▶ **AIM OF THE TASK**
Rewrite the entries from the line containing "The width and" through the end of the entries, replacing "marker" with "pin" and changing nothing else. Leave the pictures out of your answer.

▶ **MATERIAL FOR THIS TASK**
-*-
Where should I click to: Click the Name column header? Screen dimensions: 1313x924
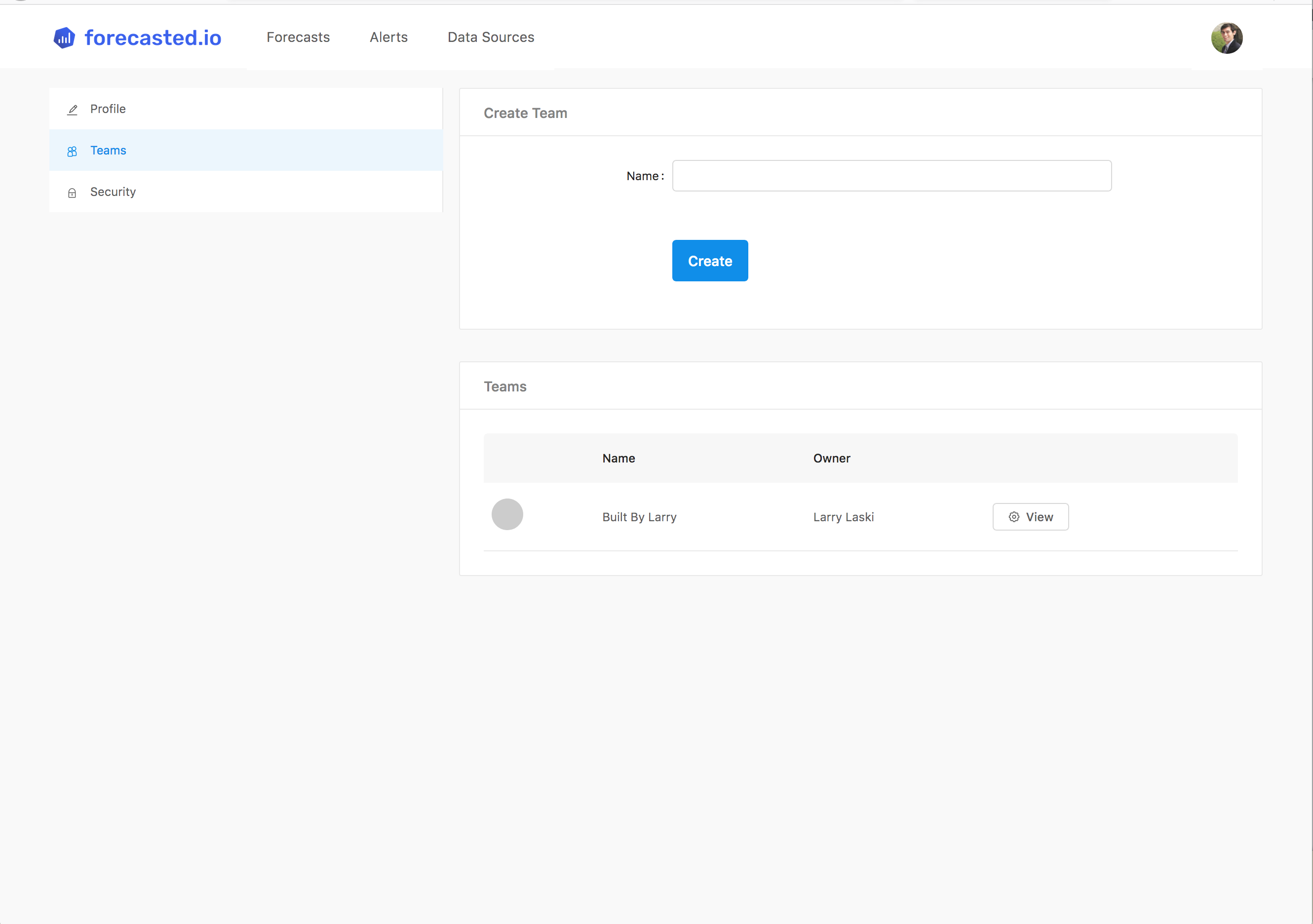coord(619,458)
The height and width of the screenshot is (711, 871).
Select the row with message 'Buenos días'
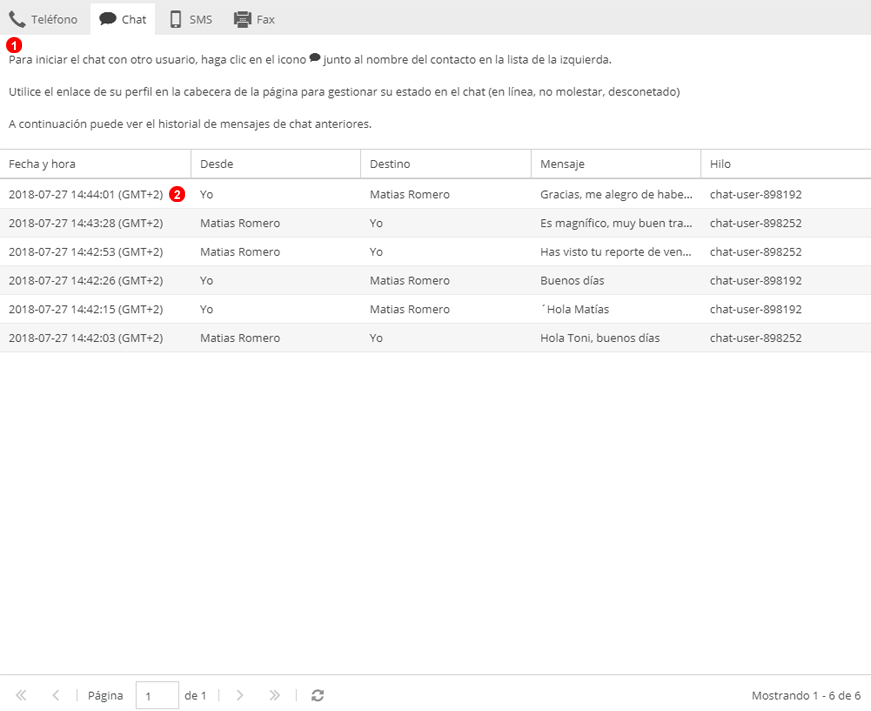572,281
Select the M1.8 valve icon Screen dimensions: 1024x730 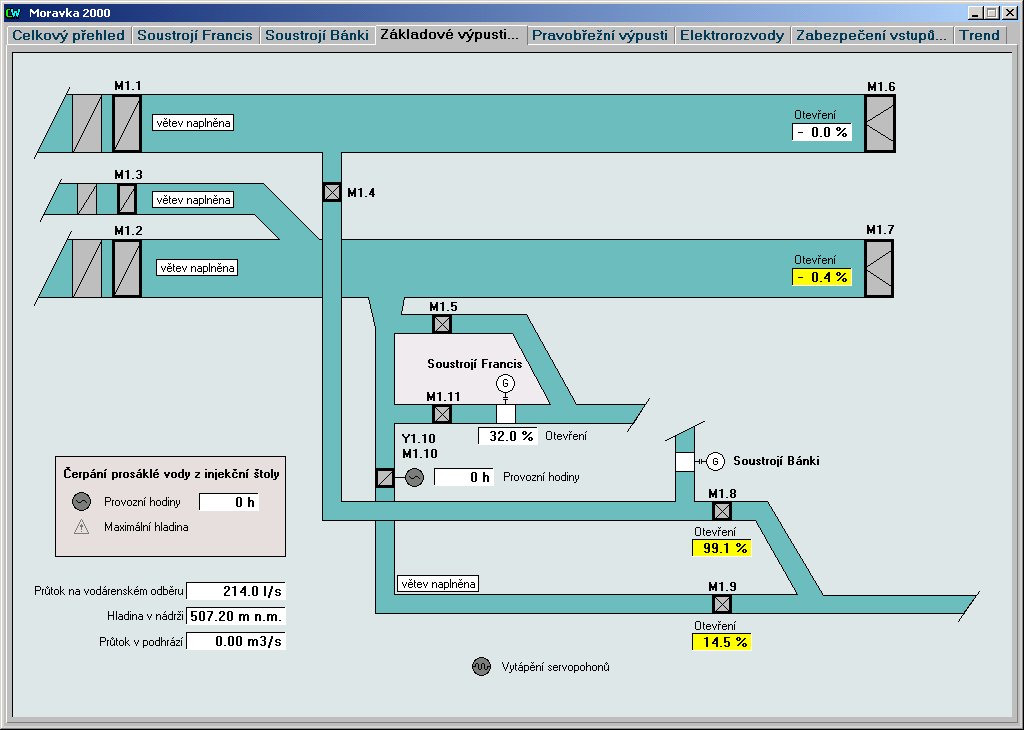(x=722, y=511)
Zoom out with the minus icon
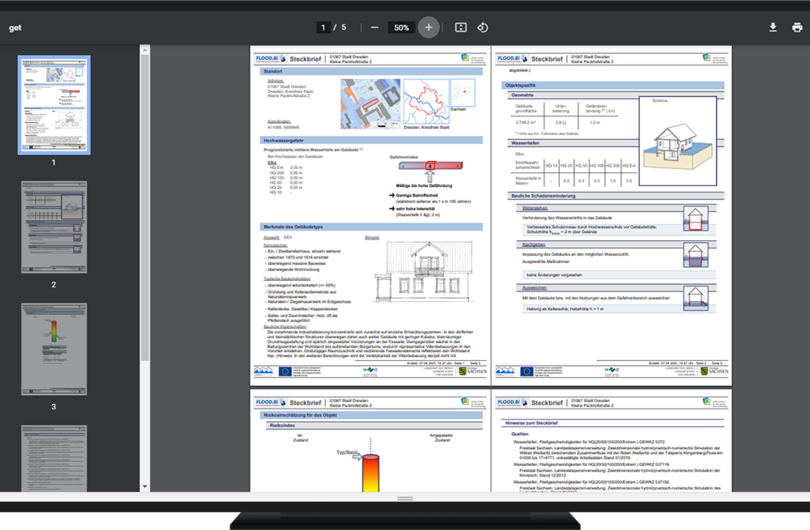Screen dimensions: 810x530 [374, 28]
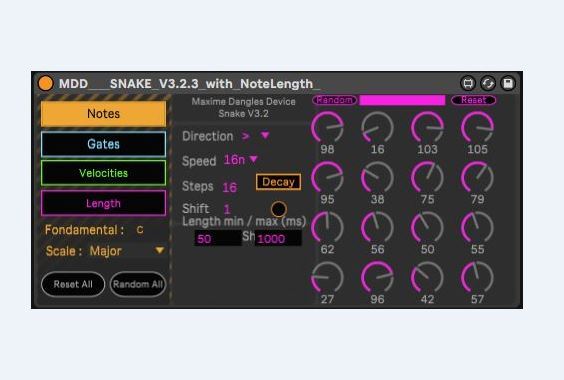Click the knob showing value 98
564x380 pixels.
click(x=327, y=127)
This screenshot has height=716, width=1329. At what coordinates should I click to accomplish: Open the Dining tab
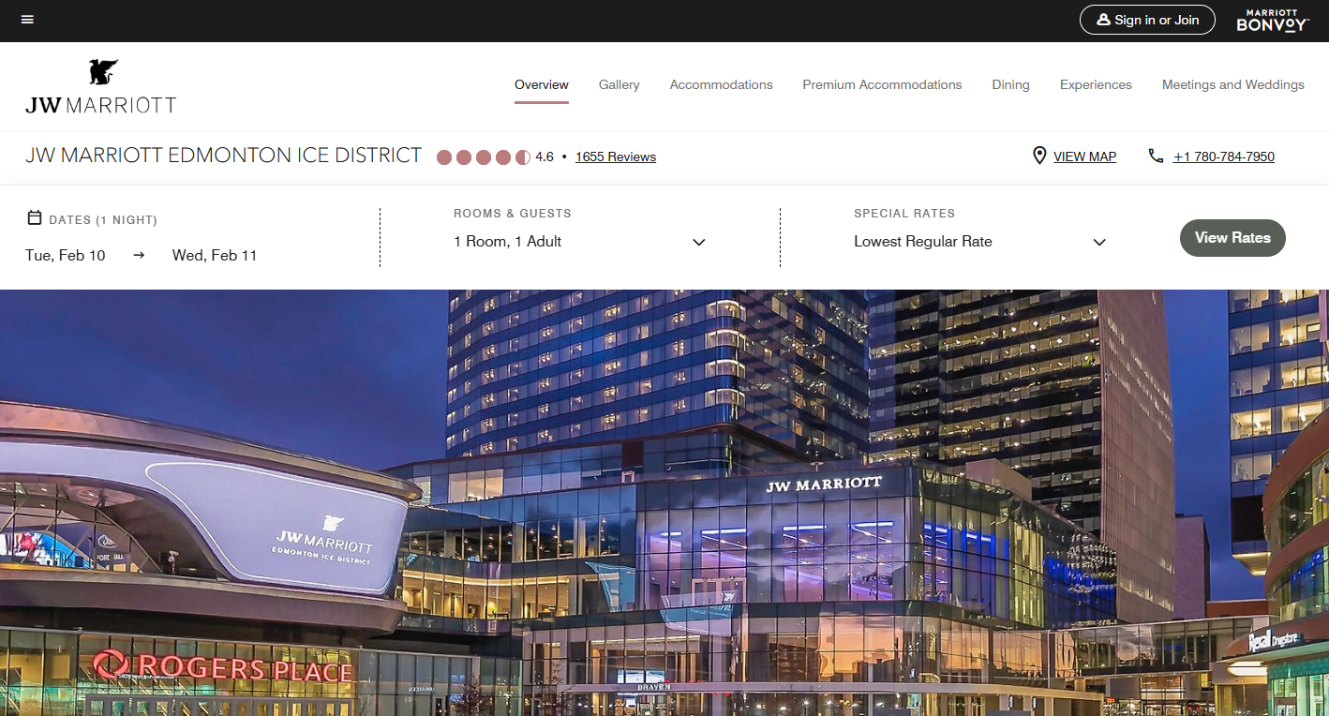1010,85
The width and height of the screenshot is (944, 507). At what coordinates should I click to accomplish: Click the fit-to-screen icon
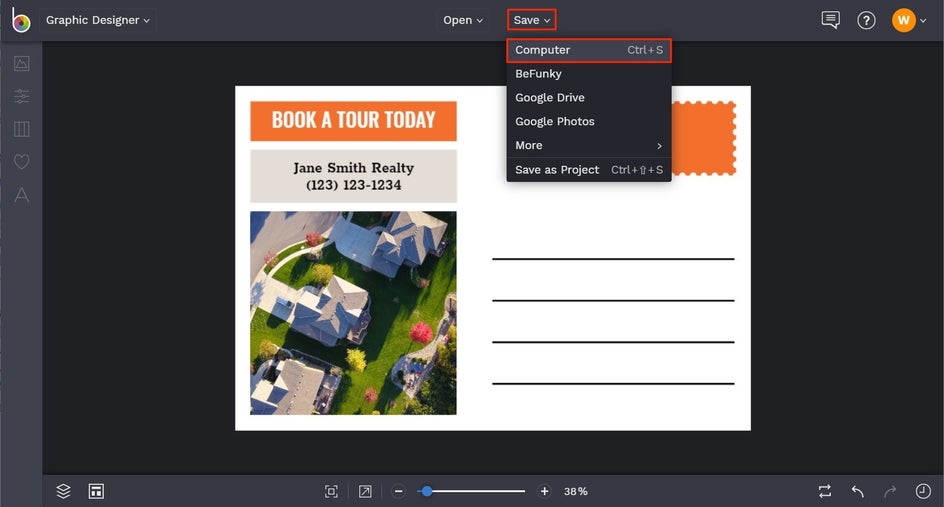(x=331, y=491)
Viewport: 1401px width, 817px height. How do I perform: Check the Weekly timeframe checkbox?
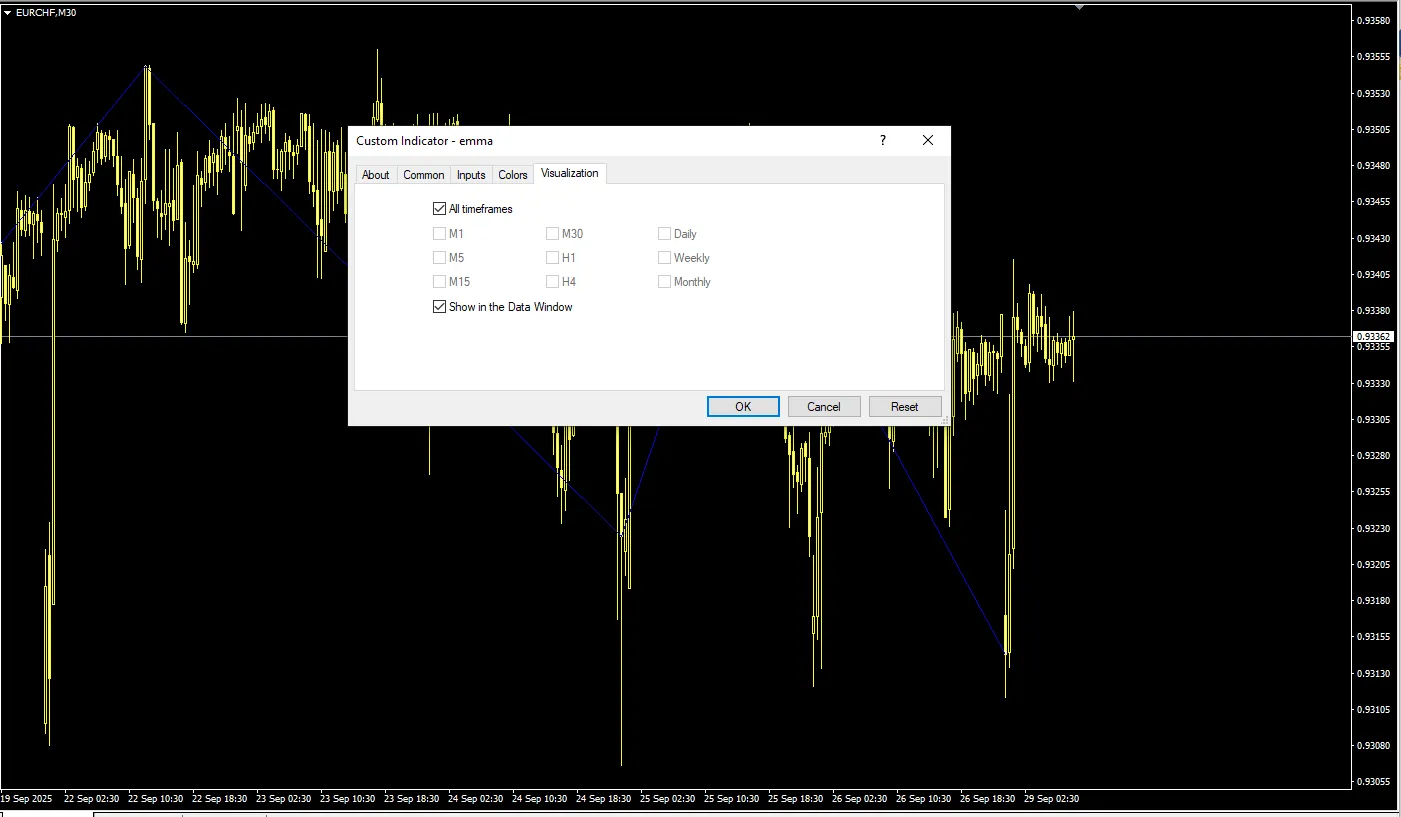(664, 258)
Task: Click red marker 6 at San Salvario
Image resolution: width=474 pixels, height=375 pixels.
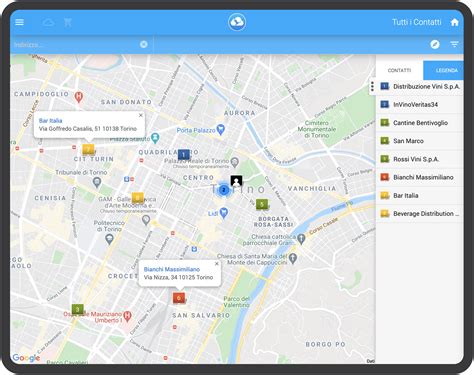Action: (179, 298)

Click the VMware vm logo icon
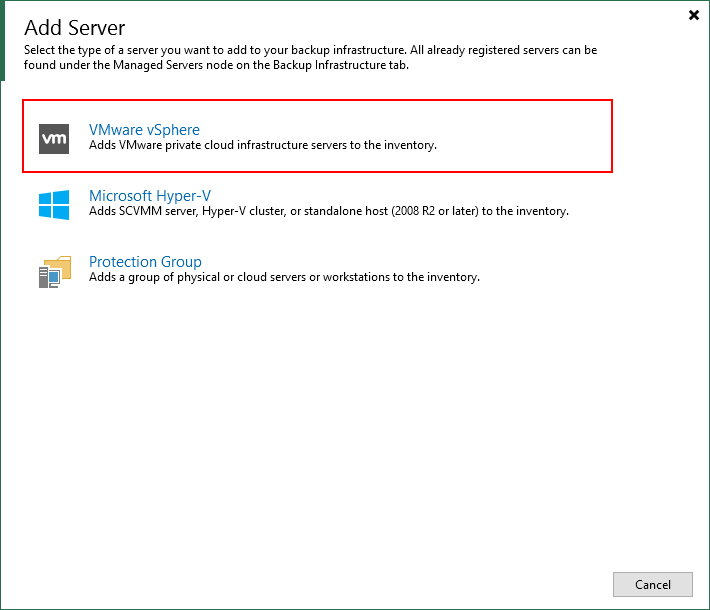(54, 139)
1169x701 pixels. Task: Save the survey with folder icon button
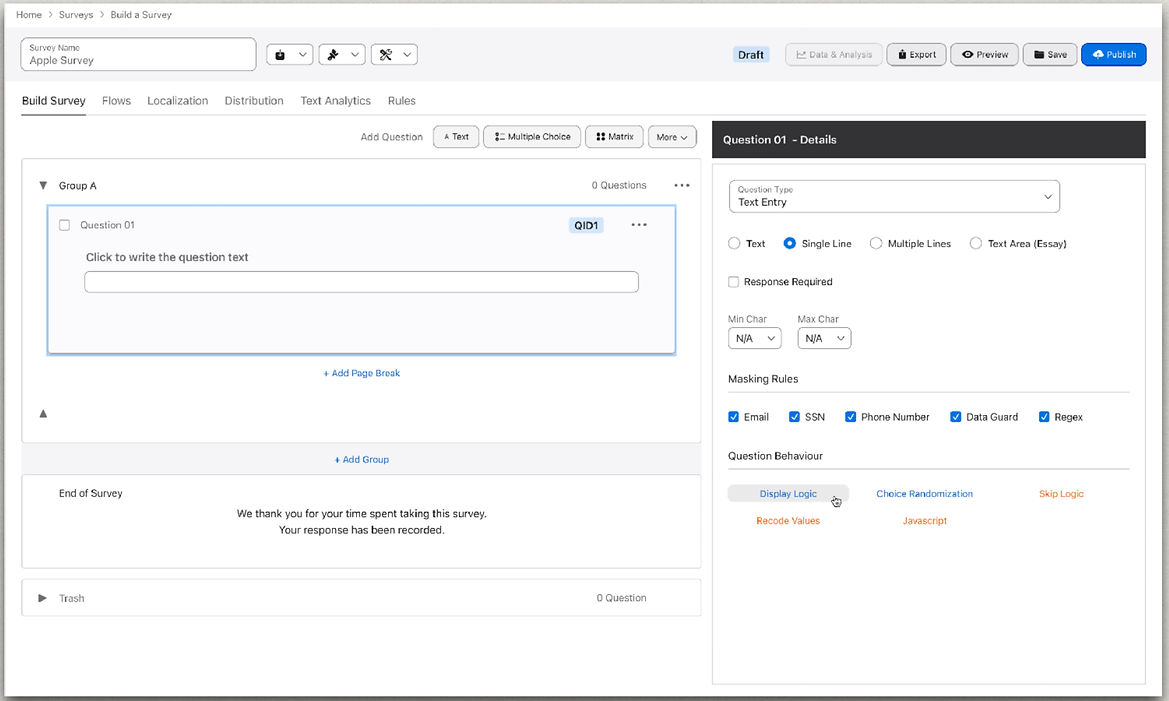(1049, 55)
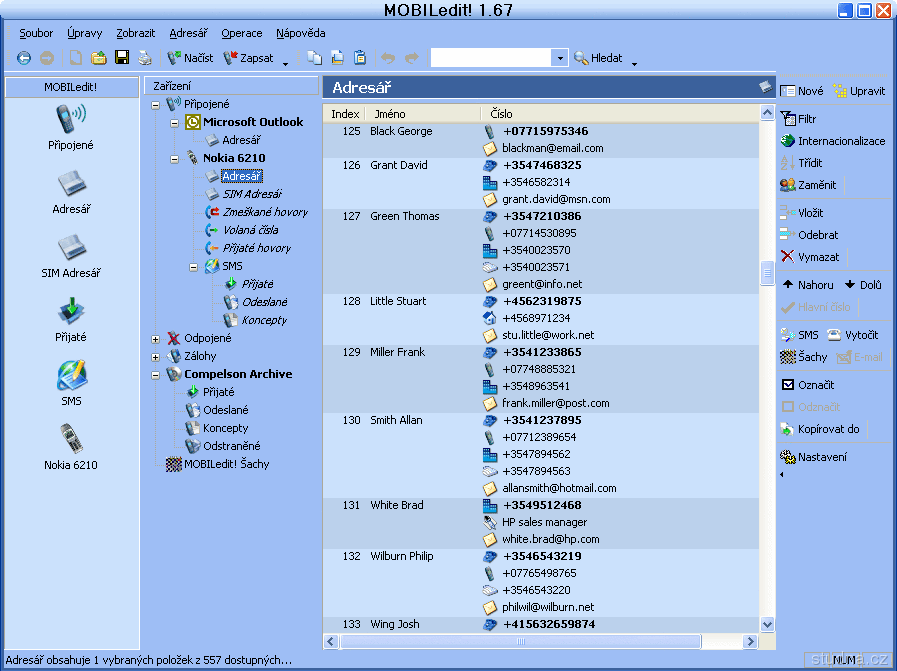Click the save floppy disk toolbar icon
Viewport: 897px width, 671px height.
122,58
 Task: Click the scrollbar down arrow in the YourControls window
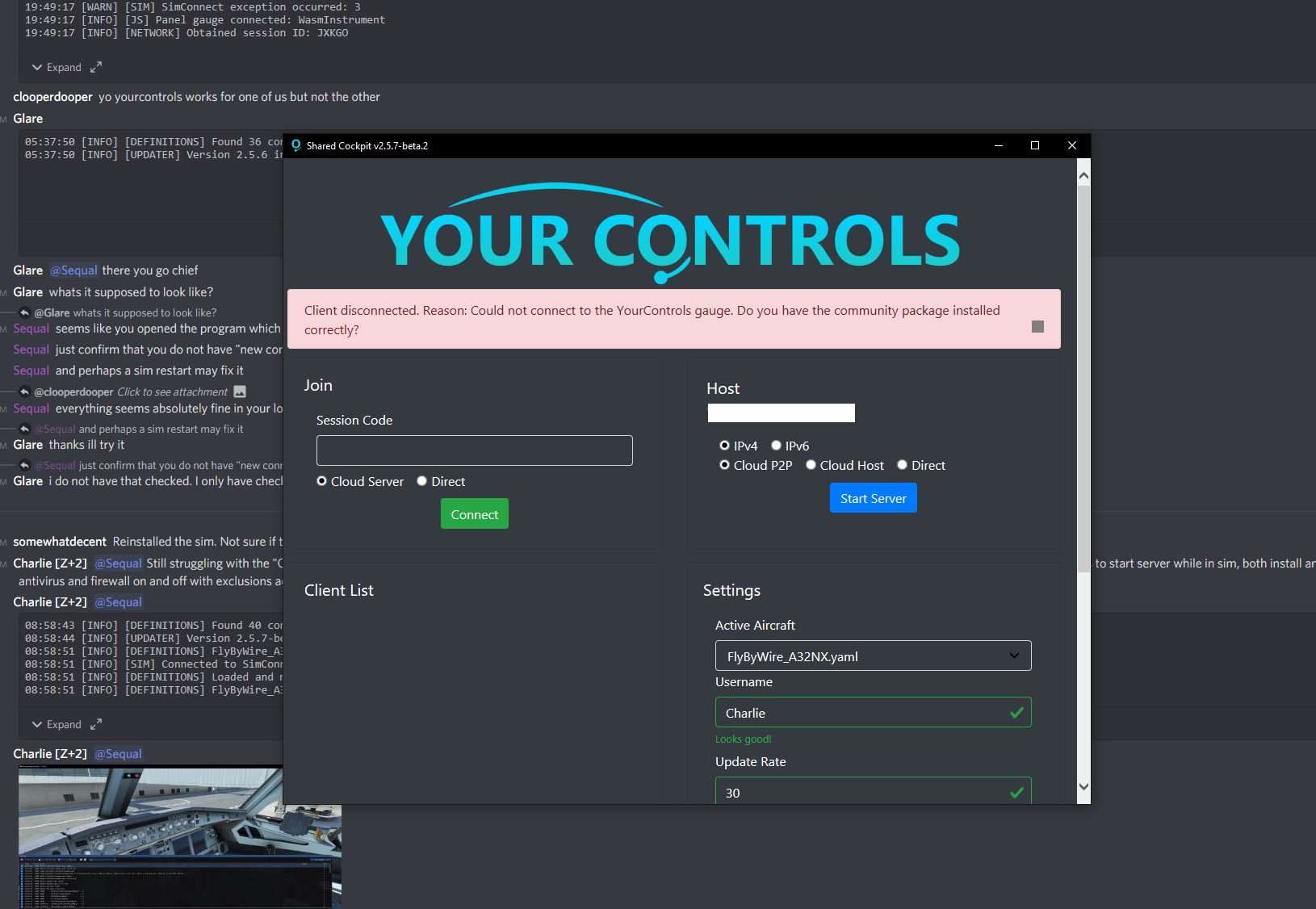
-*-
▶ **ANSWER TO THE TASK**
The width and height of the screenshot is (944, 507). At what coordinates should I click to accomplish: Click the fit-to-screen icon
(x=331, y=491)
Viewport: 1401px width, 817px height. How do I perform: Check the Weekly timeframe checkbox?
(664, 258)
Task: Click red pin 6 at San Salvario
Image resolution: width=474 pixels, height=375 pixels.
Action: (179, 298)

Click the VMware vm logo icon
(54, 139)
1169x701 pixels. Task: Save the survey with folder icon button
(1049, 55)
Click the save floppy disk toolbar icon
Viewport: 897px width, 671px height.
122,58
 Task: Click the scrollbar down arrow in the YourControls window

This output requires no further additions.